I had to do an artist's talk yesterday at the close of my solo show at Woodfield Fine Art. What I most want to communicate to people is to broaden your interpretation of art-Art is more than just a pretty picture.

Art is:

  1. The process of making art -this may be in a class setting, like Plein Air Adventure where we meet at sites that are ecologically sensitive, we raise awareness at the same time that we build a sense of community with each other. This is the power of art.

  2. The finished painting -the painting has its own message, mine often depict the resiliency of nature and how the hand of man has affected the Earth. This is the meaning of the painting-all paintings have meaning, even if you don't intend it to that in itself is a meaning. Think about how you skim a newspaper article and put it down, promptly forgetting it, but with a painting, you may mull it over in your mind for days. Visual imagery makes a more lasting impression on the audience than the written word.

GIVEN DATA:
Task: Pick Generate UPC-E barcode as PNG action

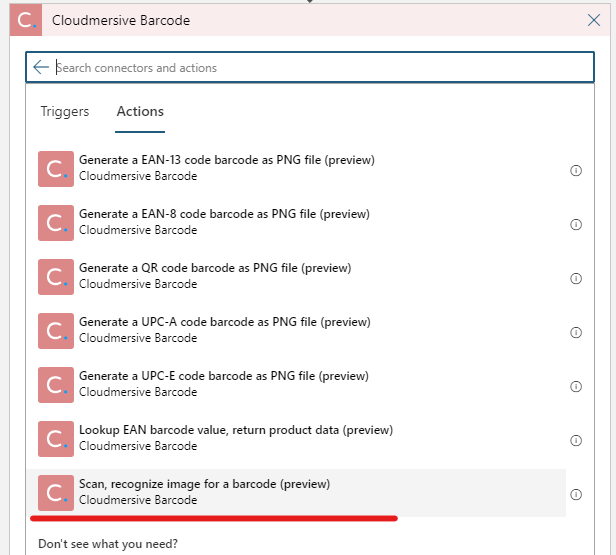Action: click(x=225, y=384)
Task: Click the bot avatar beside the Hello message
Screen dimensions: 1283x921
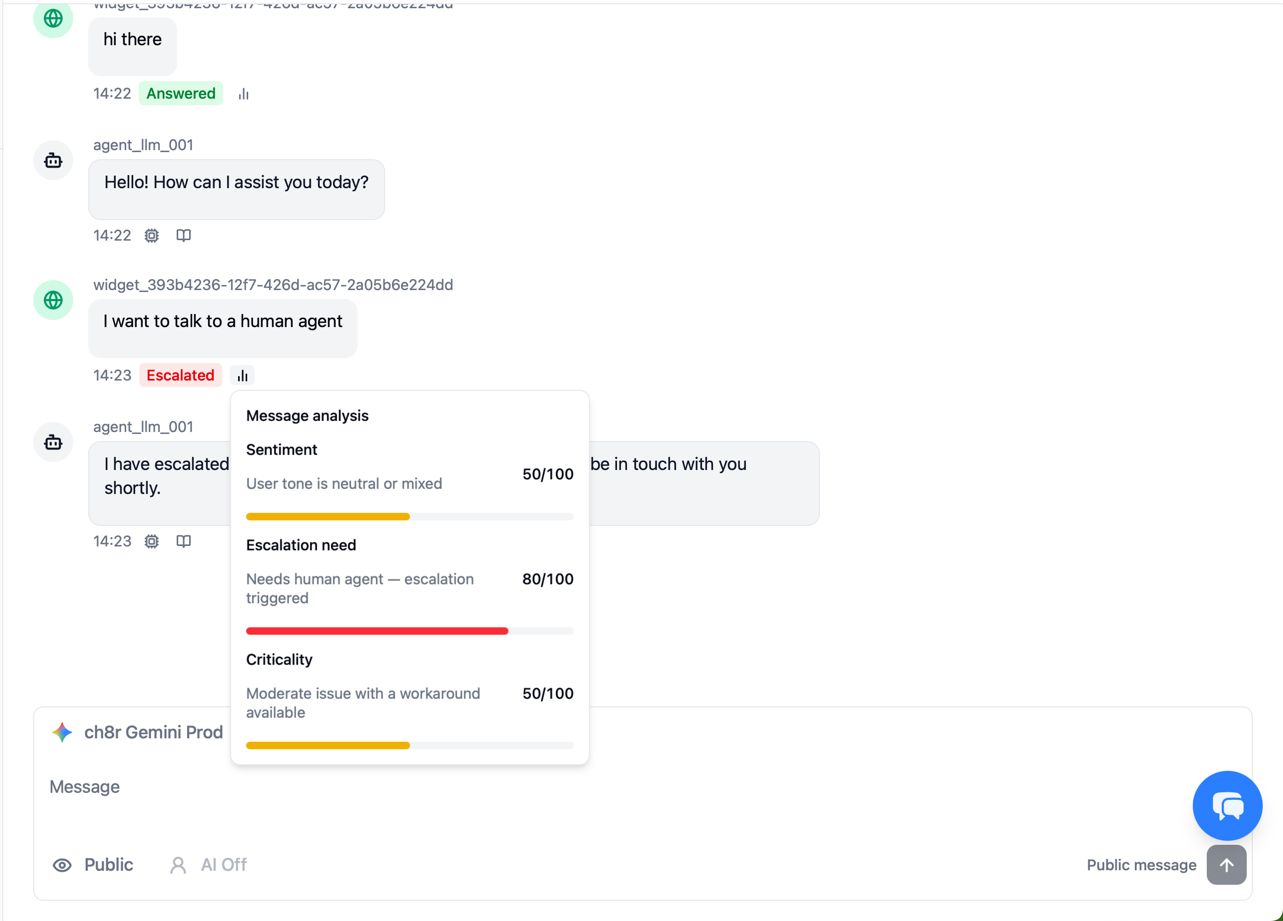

PROBLEM STATEMENT: Using the text on the artist's talk above, decide whether each of these statements agrees with it: 1. The talk was given at the close of a solo show at Woodfield Fine Art. 2. Plein Air Adventure meets at sites that are ecologically sensitive. 3. The written word makes a more lasting impression on the audience than visual imagery. For each one, answer yes or no and quote the words from the text that settle it.

FINAL RESULT:
1. Yes: "I had to do an artist's talk yesterday at the close of my solo show at Woodfield Fine Art."
2. Yes: "like Plein Air Adventure where we meet at sites that are ecologically sensitive"
3. No: "Visual imagery makes a more lasting impression on the audience than the written word."